#### ARTICOLO

Vincent van Gogh è molto attento alla pittura dei suoi predecessori e riscopre negli artisti olandesi del ‘600, come Jan Vermeer, una strada da seguire, con profonda stima.
La sua voglia di conoscere lo porta a perdersi nei musei, rimanendo estasiato dinnanzi all’arte di grandi maestri che ammira.
Di fronte a essi si sente incompiuto e piccolo, percependo l’incapacità di raggiungere la perfezione stilistica del passato. Nella realtà dei fatti Vincent non vorrà mai inseguire le regole stringenti della tecnica, in quanto suo unico intento è riuscire a esprimere i sentimenti, le sensazioni dell’essere umano che ha di fronte, nel quale riflette se stesso in uno slancio espressivo inconsulto e celato in ogni pennellata. Sembra che il pittore voglia raggiungere la perfezione attraverso l’espressività del modello, strumento ritenuto più adeguato per sfiorare la pienezza dell’anima. Van Gogh si completa nell’altro e trova appagamento nel contatto con l’umanità.
Sia Van Gogh che Vermeer entrano nei loro dipinti senza essere visibili, quali osservatori nascosti dell’intimità dell’essere, attenti ad afferrare ogni più piccola espressione dei volti, dell’anima. Entrambi dipingono l’umanità accarezzandola, mostrando palesemente sulla tela non la realtà dei fatti, ma la visione che si pone innanzi all’artista espressa attraverso il punto di vista personale, quale narratore del tempo e degli uomini.

#### BREVE ESERCIZIO
Nell'articolo su Van Gogh e Vermeer, per quale motivo Van Gogh non vorrà mai inseguire le regole stringenti della tecnica? Rispondi con una, due o tre frasi. Il materiale è indipendente dall'articolo.

#### DATI ESTRATTI
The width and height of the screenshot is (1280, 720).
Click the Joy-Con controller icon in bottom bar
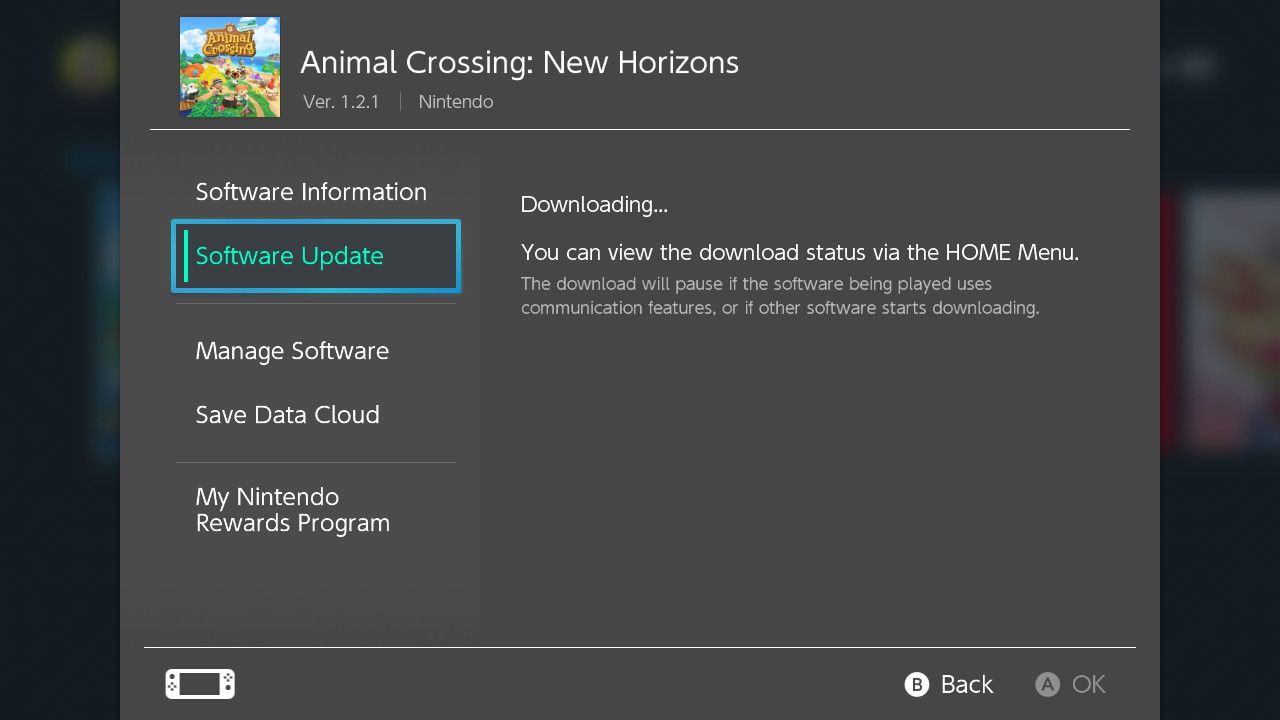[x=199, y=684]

==

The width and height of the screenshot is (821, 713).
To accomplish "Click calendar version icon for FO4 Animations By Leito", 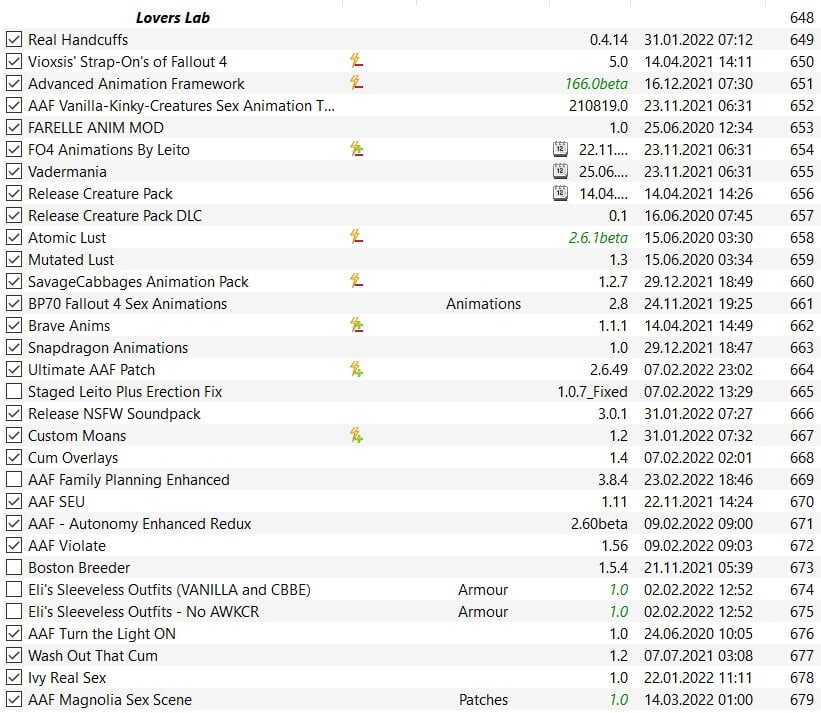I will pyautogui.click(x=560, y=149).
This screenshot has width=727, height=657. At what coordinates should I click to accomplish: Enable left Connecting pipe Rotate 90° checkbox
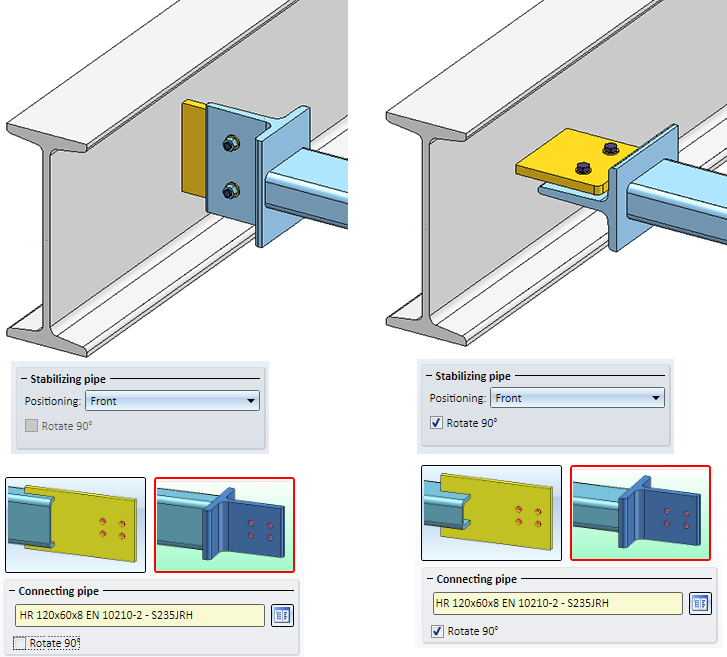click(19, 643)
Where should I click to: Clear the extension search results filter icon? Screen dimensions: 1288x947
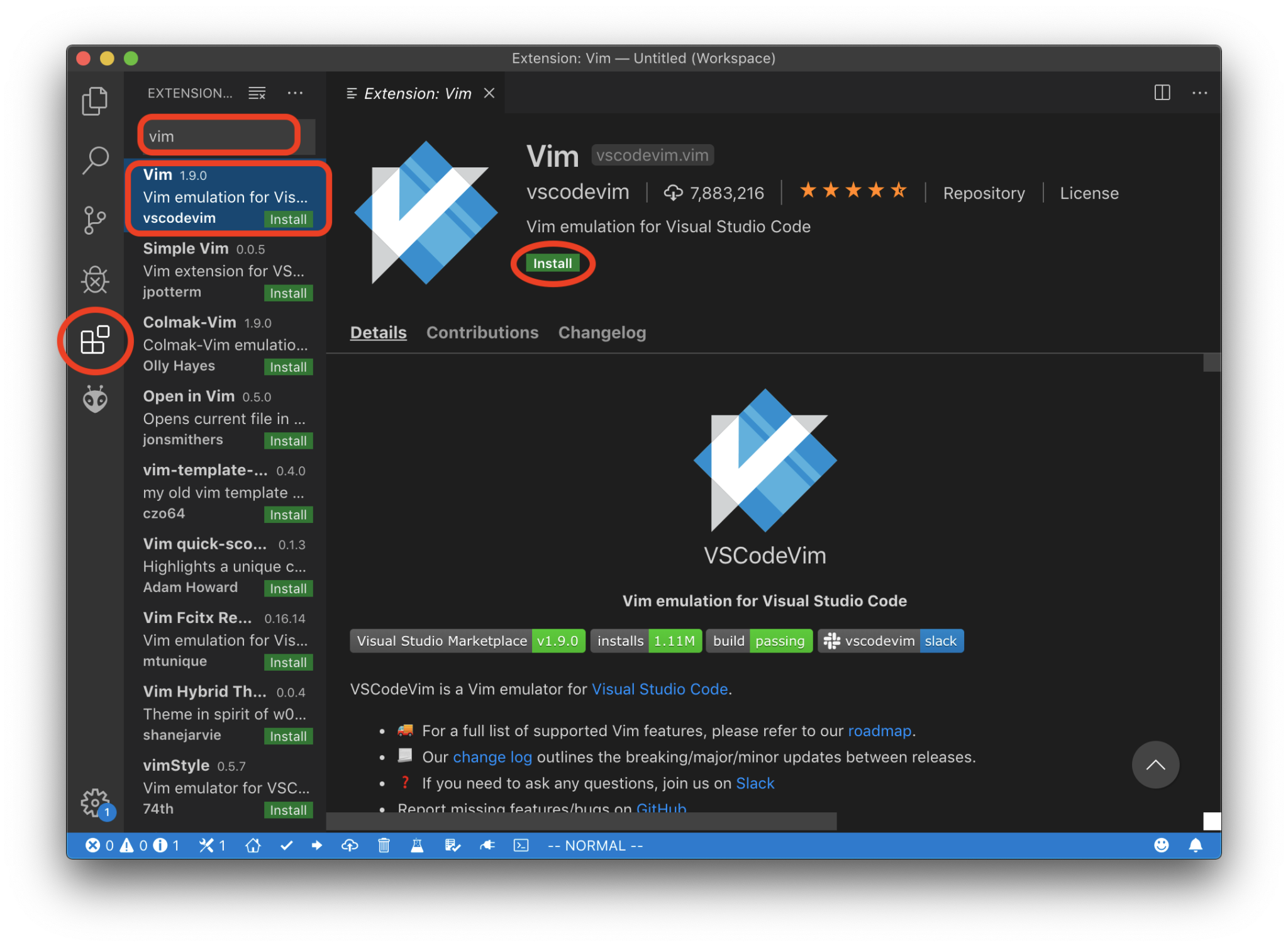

#### SOLUZIONE SCRITTA
Il suo unico intento è riuscire a esprimere i sentimenti e le sensazioni dell'essere umano che ha di fronte, nel quale riflette se stesso. L'espressività del modello è per lui lo strumento più adeguato per sfiorare la pienezza dell'anima.